▸ **Directions for this task**
Your task is to copy every line below that contains the word "agent".

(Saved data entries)
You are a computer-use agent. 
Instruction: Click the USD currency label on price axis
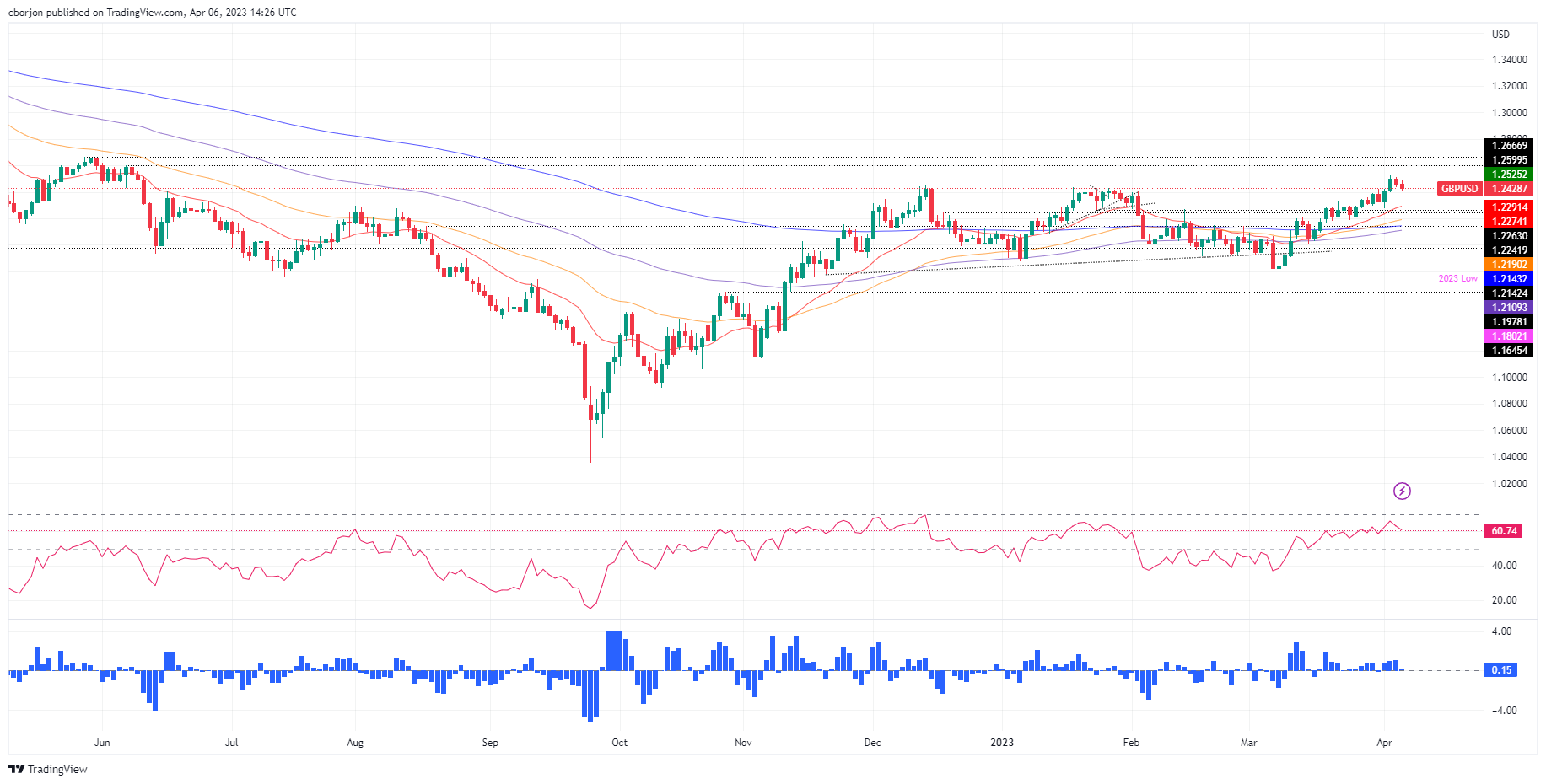pos(1500,35)
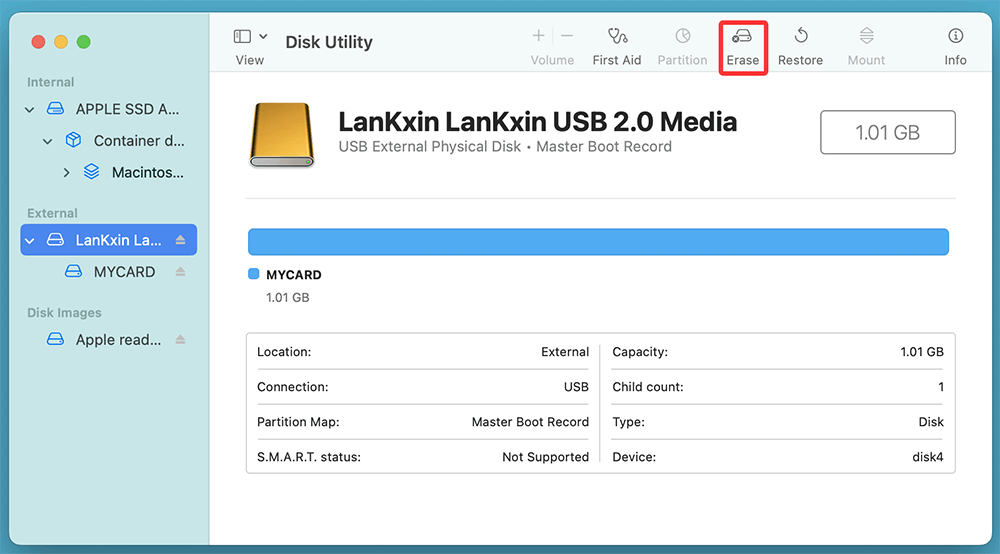Image resolution: width=1000 pixels, height=554 pixels.
Task: Eject the MYCARD volume
Action: click(181, 272)
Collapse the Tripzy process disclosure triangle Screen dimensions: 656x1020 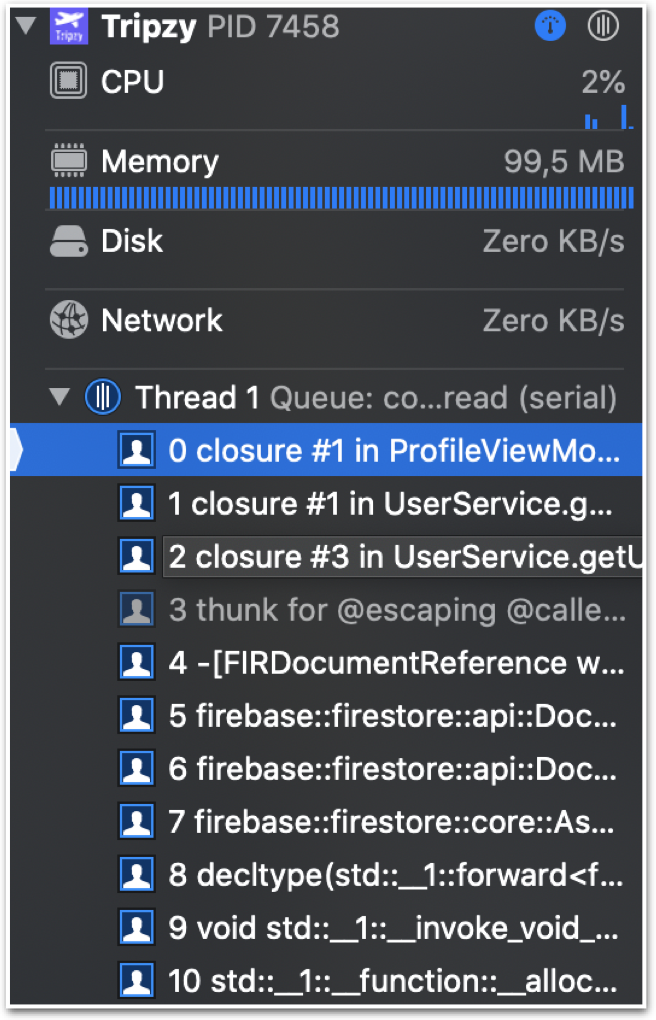pyautogui.click(x=26, y=25)
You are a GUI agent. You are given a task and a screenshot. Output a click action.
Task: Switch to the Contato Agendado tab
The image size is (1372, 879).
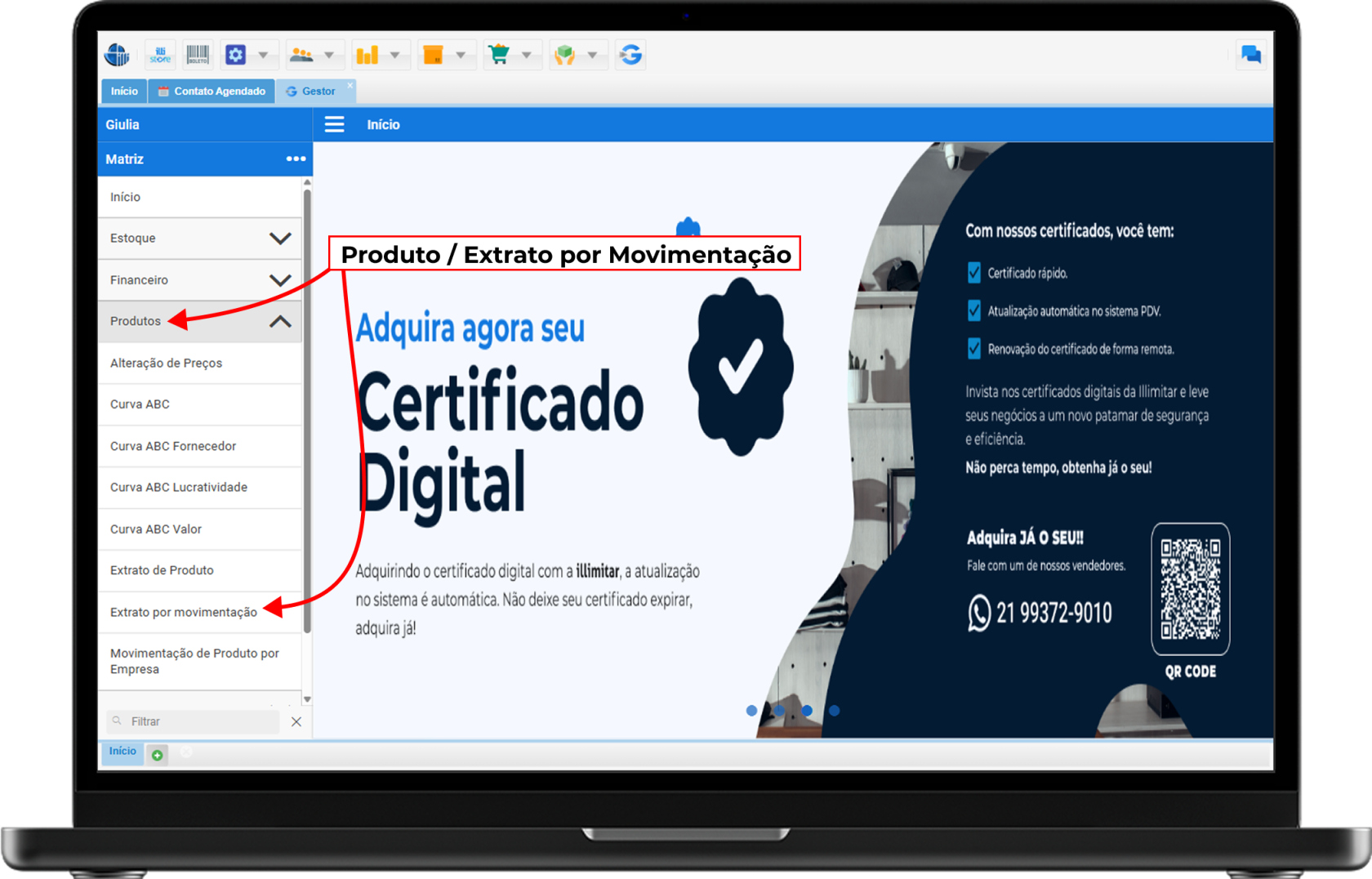click(212, 91)

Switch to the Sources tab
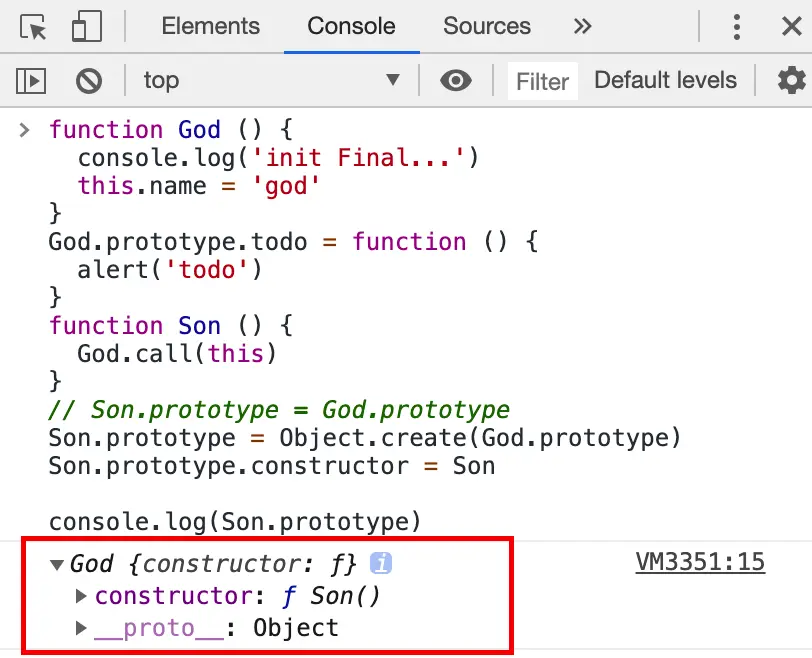(x=487, y=27)

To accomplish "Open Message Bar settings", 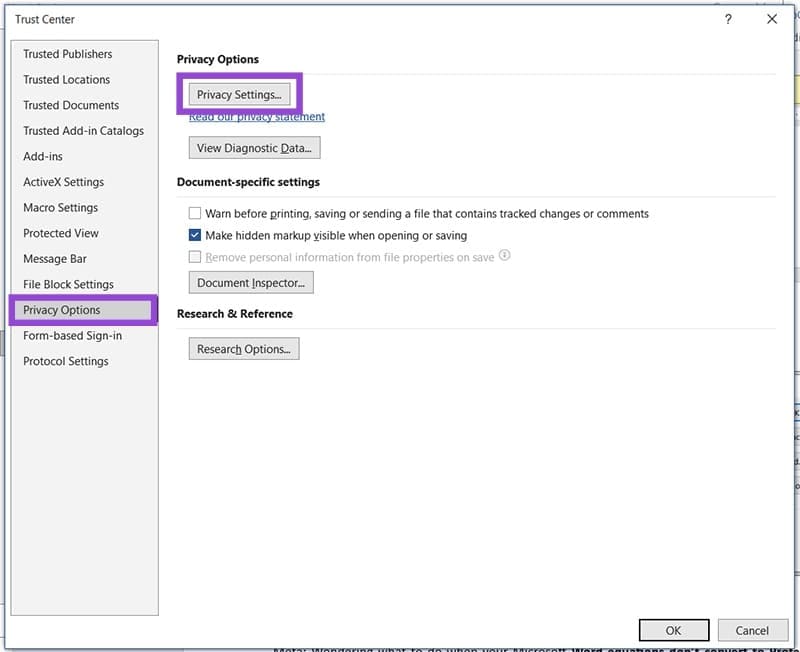I will click(x=57, y=258).
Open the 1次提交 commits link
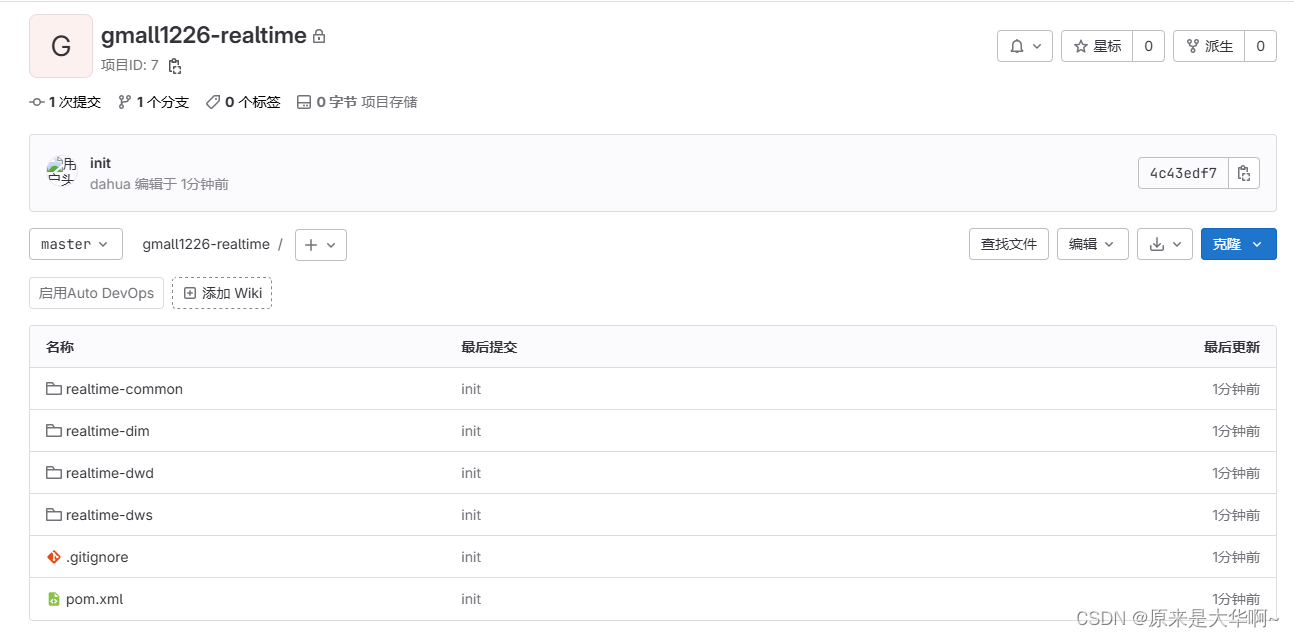 click(64, 101)
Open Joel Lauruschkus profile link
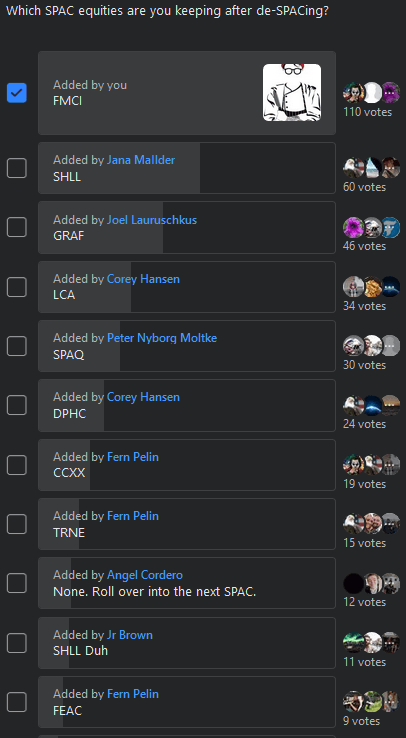The height and width of the screenshot is (738, 406). (151, 220)
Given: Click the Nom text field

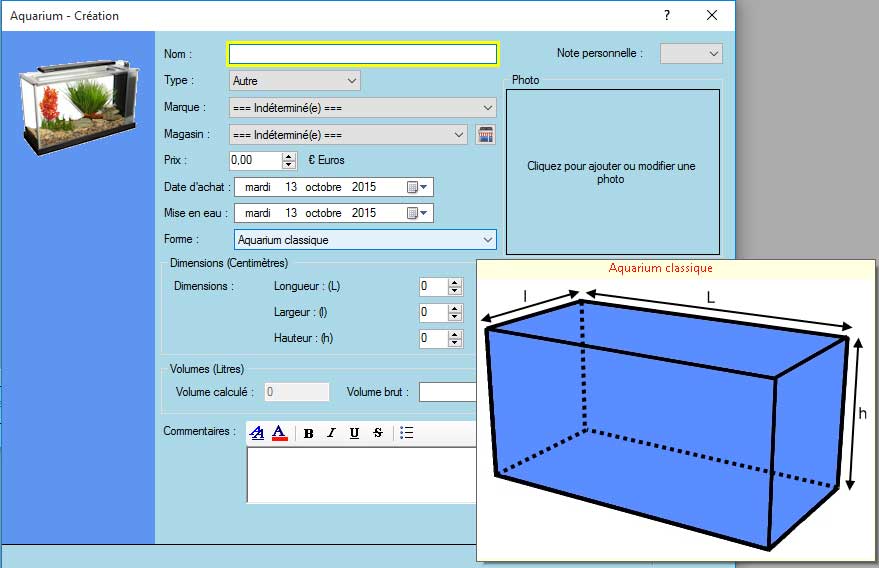Looking at the screenshot, I should pos(362,54).
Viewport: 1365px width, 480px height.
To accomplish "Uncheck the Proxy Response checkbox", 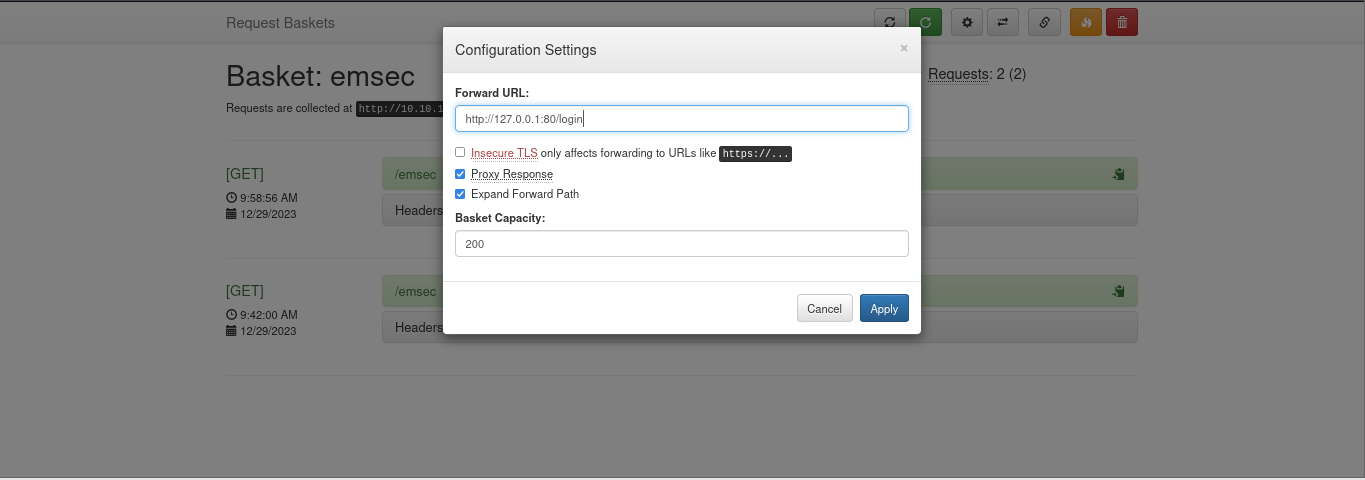I will coord(460,174).
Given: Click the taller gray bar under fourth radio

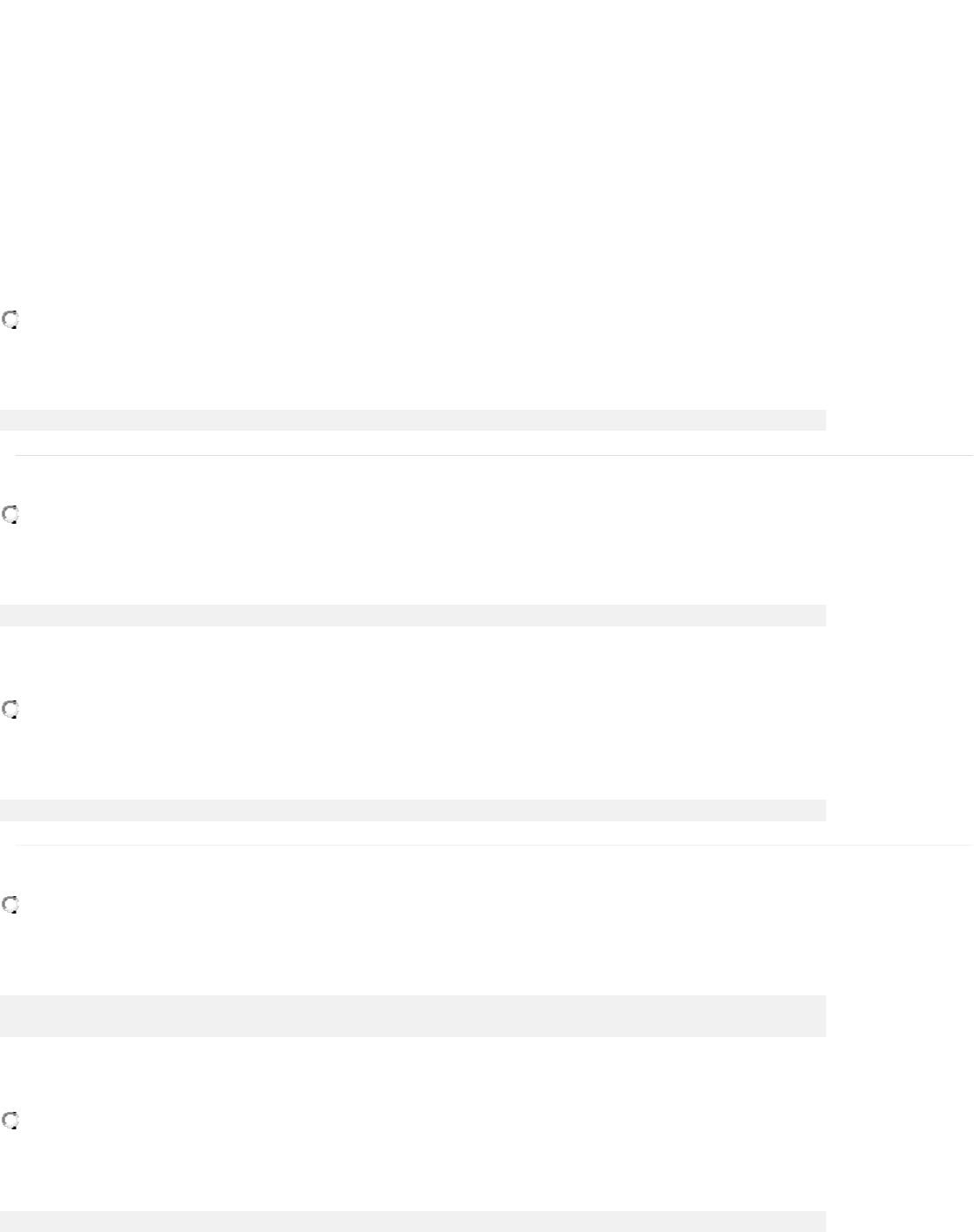Looking at the screenshot, I should 413,1015.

▸ **Task output**
You are a computer-use agent. 
You are a GUI agent. You are given a task and a screenshot. Output a click action.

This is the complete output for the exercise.